Een (bodem)procedure bij de rechtbank kan lang duren, soms wel jaren. Niet alle geschillen kunnen zolang wachten op een rechterlijk oordeel. Daarom kunnen spoedeisende kwesties in kort geding worden behandeld. Deze geheel zelfstandige procedure is gericht op het verkrijgen van een voorlopige beslissing vooruitlopend op een bodemprocedure. Het is echter -behalve bij IE-zaken- niet vereist dat nog een bodemprocedure wordt ingesteld over dezelfde kwestie. Dit gebeurt dan ook zelden.
De rechter die recht spreekt in kort geding heet de voorzieningenrechter. De voorzieningenrechter geeft geen definitief oordeel over het geschil. Zijn beslissing is slechts voorlopig: de bodemrechter of de rechter in een ander kort geding is in beginsel niet gebonden aan het voorlopig oordeel van de voorzieningenrechter. Dit voorlopige karakter brengt ook met zich mee dat in kort geding geen ontbinding of vernietiging van een overeenkomst kan worden uitgesproken. Ook kan een rechter geen formele vaststellingen (verklaring voor recht) doen omtrent aansprakelijkheid en dergelijke. Deze vorderingen zijn immers niet voorlopig, maar definitief.

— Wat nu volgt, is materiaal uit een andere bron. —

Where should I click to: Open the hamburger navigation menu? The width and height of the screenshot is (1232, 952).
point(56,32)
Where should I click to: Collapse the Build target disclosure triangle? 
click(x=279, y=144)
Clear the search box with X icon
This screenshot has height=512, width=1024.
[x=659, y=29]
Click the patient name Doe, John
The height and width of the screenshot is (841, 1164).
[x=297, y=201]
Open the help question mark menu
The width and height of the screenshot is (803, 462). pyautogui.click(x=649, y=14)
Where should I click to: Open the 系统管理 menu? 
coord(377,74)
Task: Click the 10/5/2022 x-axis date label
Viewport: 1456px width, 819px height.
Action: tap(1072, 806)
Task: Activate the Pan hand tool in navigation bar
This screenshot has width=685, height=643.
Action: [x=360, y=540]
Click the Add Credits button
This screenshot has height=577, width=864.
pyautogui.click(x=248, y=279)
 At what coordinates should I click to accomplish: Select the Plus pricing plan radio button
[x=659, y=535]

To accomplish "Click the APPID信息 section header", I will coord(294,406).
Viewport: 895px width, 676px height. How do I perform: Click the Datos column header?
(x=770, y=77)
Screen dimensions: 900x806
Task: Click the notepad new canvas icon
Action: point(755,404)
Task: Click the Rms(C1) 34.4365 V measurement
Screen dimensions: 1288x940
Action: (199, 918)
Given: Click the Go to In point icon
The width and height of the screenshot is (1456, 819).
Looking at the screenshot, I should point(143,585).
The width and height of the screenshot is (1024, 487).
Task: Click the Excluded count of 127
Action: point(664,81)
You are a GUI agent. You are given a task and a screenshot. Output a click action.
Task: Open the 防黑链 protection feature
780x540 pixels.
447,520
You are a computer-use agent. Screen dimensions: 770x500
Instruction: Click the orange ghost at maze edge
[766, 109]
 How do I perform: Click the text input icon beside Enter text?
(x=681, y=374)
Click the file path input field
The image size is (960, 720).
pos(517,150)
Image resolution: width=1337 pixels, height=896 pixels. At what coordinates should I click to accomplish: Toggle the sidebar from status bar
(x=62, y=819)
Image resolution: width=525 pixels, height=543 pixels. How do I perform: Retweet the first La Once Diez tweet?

In kort geding wordt soms een veroordeling tot betaling van een geldsom gevorderd, maar vaak ook een gebod of verbod. Indien sprake is van een dreigende gedraging van de gedaagde partij in strijd met hetgeen deze dient te doen of na te laten, kan de voorzieningenrechter op grond van een afweging van de wederzijdse belangen beslissen of hij een verbod of een bevel zal opleggen. Bij een vordering tot gebod of verbod wordt meestal een dwangsom gevorderd voor iedere dag dat de gedaagde niet aan de veroordeling voldoet, als drukmiddel tot naleving.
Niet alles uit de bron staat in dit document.